From a6ee0d07562c2a7249e35062e32f6c99d5b39eca Mon Sep 17 00:00:00 2001
From: Thomas Woerner <twoerner@redhat.com>
Date: Mon, 25 Mar 2019 19:46:07 +0100
Subject: [PATCH] ipaclient: End install if already installed and no
 allow_repair and force_join

If the client is already installed and the allow_repair and force_join
options are not set end the playbook processing. This is useful if an
inventory file contains existing and new machines.
---
 roles/ipaclient/library/ipaclient_test.py | 13 +++++++++----
 roles/ipaclient/tasks/install.yml         |  3 +++
 2 files changed, 12 insertions(+), 4 deletions(-)

diff --git a/roles/ipaclient/library/ipaclient_test.py b/roles/ipaclient/library/ipaclient_test.py
index a3dead2a..44479297 100644
--- a/roles/ipaclient/library/ipaclient_test.py
+++ b/roles/ipaclient/library/ipaclient_test.py
@@ -848,14 +848,18 @@ def main():
 
     # Check if ipa client is already configured
     if is_client_configured():
+        client_already_configured = True
+
         # Check that realm and domain match
         current_config = get_ipa_conf()
         if cli_domain != current_config.get('domain'):
-            return module.fail_json(msg="IPA client already installed "
-                                        "with a conflicting domain")
+            module.fail_json(msg="IPA client already installed "
+                             "with a conflicting domain")
         if cli_realm != current_config.get('realm'):
-            return module.fail_json(msg="IPA client already installed "
-                                        "with a conflicting realm")
+            module.fail_json(msg="IPA client already installed "
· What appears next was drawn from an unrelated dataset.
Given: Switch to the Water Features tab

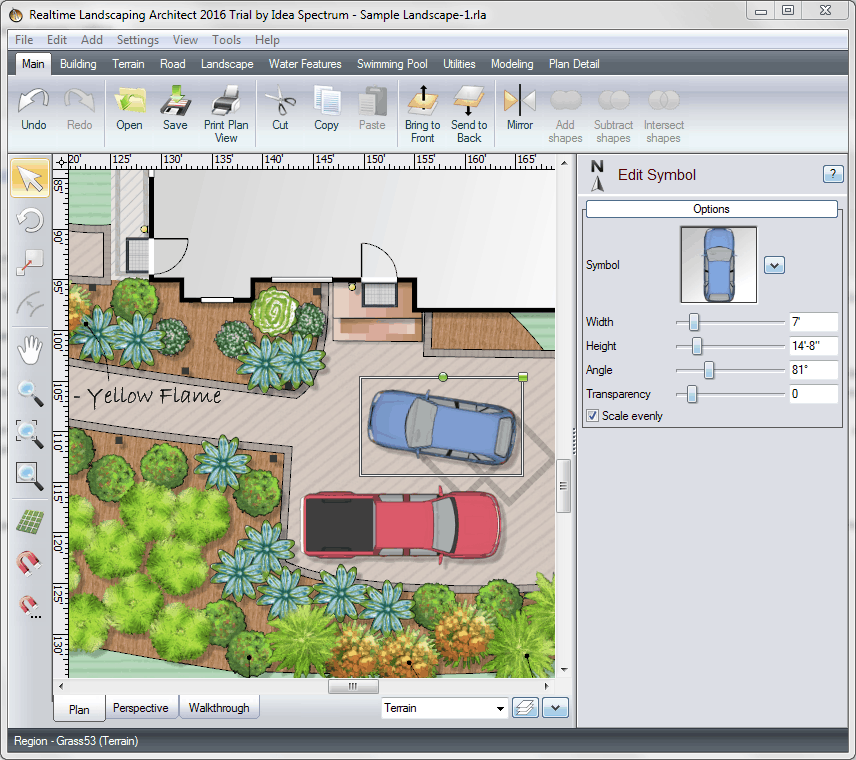Looking at the screenshot, I should click(x=305, y=64).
+                             "with a conflicting realm")
+    else:
+        client_already_configured = False
 
     # Done
     module.exit_json(changed=False,
@@ -868,6 +872,7 @@ def main():
                      client_domain=client_domain,
                      dnsok=dnsok,
                      sssd=options.sssd,
+                     client_already_configured=client_already_configured,
                      ipa_python_version=IPA_PYTHON_VERSION)
 
 if __name__ == '__main__':
diff --git a/roles/ipaclient/tasks/install.yml b/roles/ipaclient/tasks/install.yml
index 03c39107..0b70d02a 100644
--- a/roles/ipaclient/tasks/install.yml
+++ b/roles/ipaclient/tasks/install.yml
@@ -53,6 +53,9 @@
     enable_dns_updates: "{{ ipassd_enable_dns_updates }}"
   register: result_ipaclient_test
 
+- meta: end_play
+  when: result_ipaclient_test.client_already_configured and not ipaclient_allow_repair | bool and not ipaclient_force_join | bool
+
 - name: Install - Set default principal if no keytab is given
   set_fact:
     ipaadmin_principal: admin
-- 
GitLab